Christian Living Stories: Loving in Deed

One day my mother helped throw her littlest brother out of the haymow.

The haymow, a hay storage area high up under our barn’s roof, was one of the five farm kids’ favorite play places.

The farm cats loved the haymow, too. There, they could run, jump, and chase each other to their hearts’ content. That day, as they frolicked, one of them misjudged the edge and fell out. The youngsters watched, fascinated, as it twisted, turned, somersaulted, and finally landed on its feet, unhurt, on the wooden “driveway” two stories below!

“Did you see that?” the kids asked. Their next question was perfectly logical (well, almost): “Do you suppose a person could land on his feet like that?”

The four oldest kids could only think of one way to find out. They grabbed their youngest brother’s arms and legs, dragged him kicking and screaming to the edge, threw him out, and watched to see what would happen.

Two things happened. First, Gilbert did not land on his feet. Second, it was about two weeks before any of the four older children could sit down again!

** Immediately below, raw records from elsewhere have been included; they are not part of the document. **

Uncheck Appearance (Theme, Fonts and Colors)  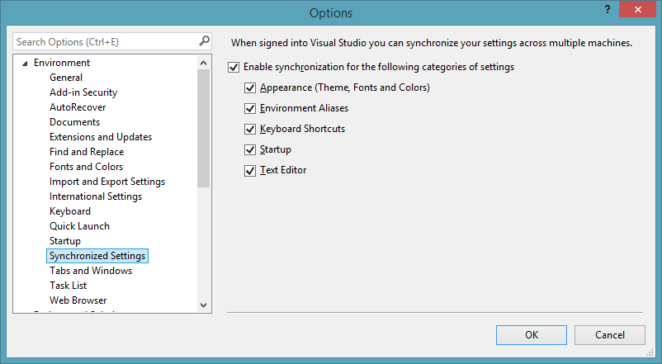tap(250, 87)
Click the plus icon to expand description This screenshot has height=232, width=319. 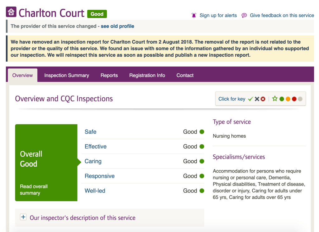(23, 217)
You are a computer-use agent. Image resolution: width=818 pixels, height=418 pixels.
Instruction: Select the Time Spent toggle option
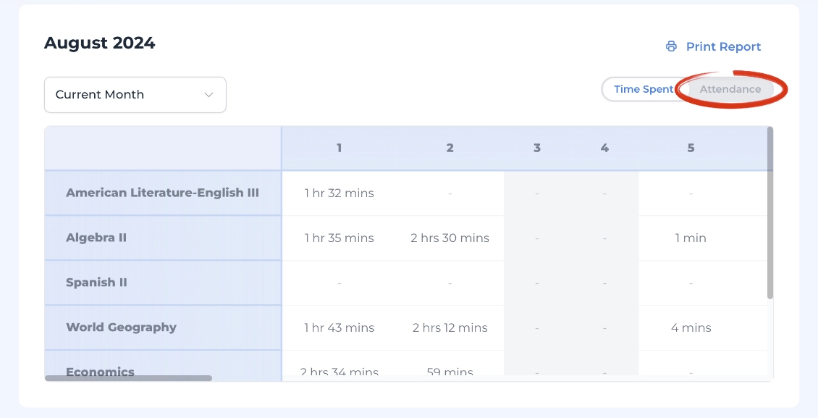[x=644, y=89]
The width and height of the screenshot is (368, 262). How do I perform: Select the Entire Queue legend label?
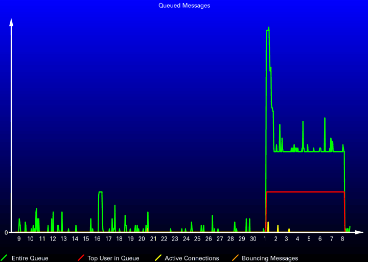pyautogui.click(x=30, y=258)
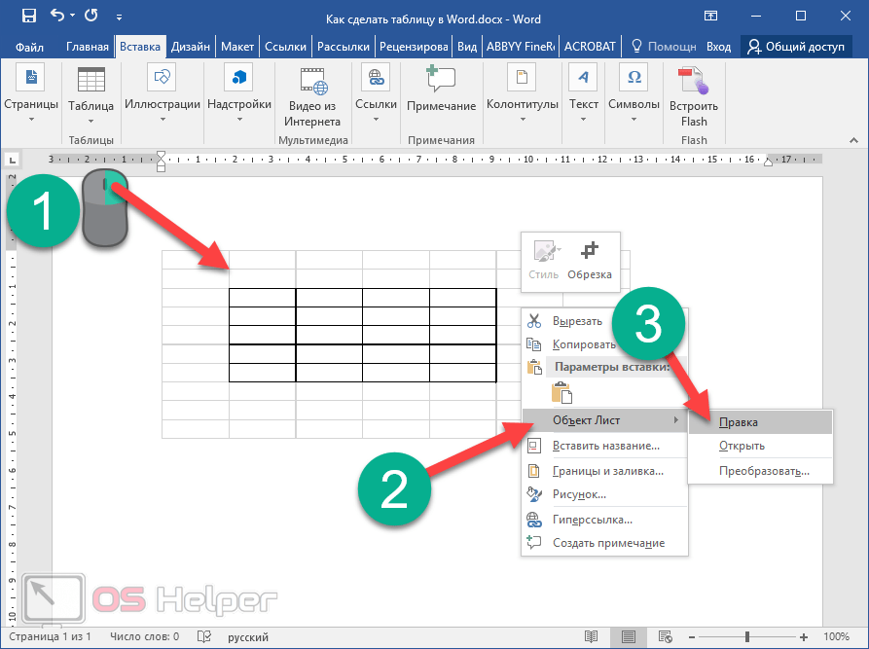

That all-too-true incident underscores the Bible’s emphasis on “love your neighbor.”

Because any of us can get “thrown out of the haymow” at any time. Sickness, accidents, divorces, natural disasters, wars, or crimes can do it.

We try to solve those problems ourselves. But sometimes, as with Gilbert, a “safe landing” just isn’t possible. The Bible teaches we’re to be there to pick each other up, help mend any broken bones, and get each other back on our feet, healed.

I went to church for many years without ever understanding what the Bible meant by “love your neighbor.” Finally, I learned it isn’t about feeling love; it’s doing it. Love means to help, to be kind, to give, to visit, comfort, and encourage, to show each other courtesy, patience, forgiveness, and mercy. We’re to do that for our own families, for the poor, immigrants, orphans, widows, and single mothers, for the sick, handicapped, prisoners, lonely, and elderly, for government workers, Christians from other churches, and even our enemies. We’re to help with needs they can’t meet, like food, clothing, housing, jobs, money, and justice.

Is it important? God sees how much we love him by how much we love our neighbors! Jesus said, “Whatever you did for one of the least of these brothers of mine, you did for me” (Matthew 25:40).

Biblical love is selfless. It means asking, “If Jesus were sick, out of work, hungry, or homeless, how would I help him?” It means walking where others walk. It means learning the real needs of our real neighbors. Above all, it means doing.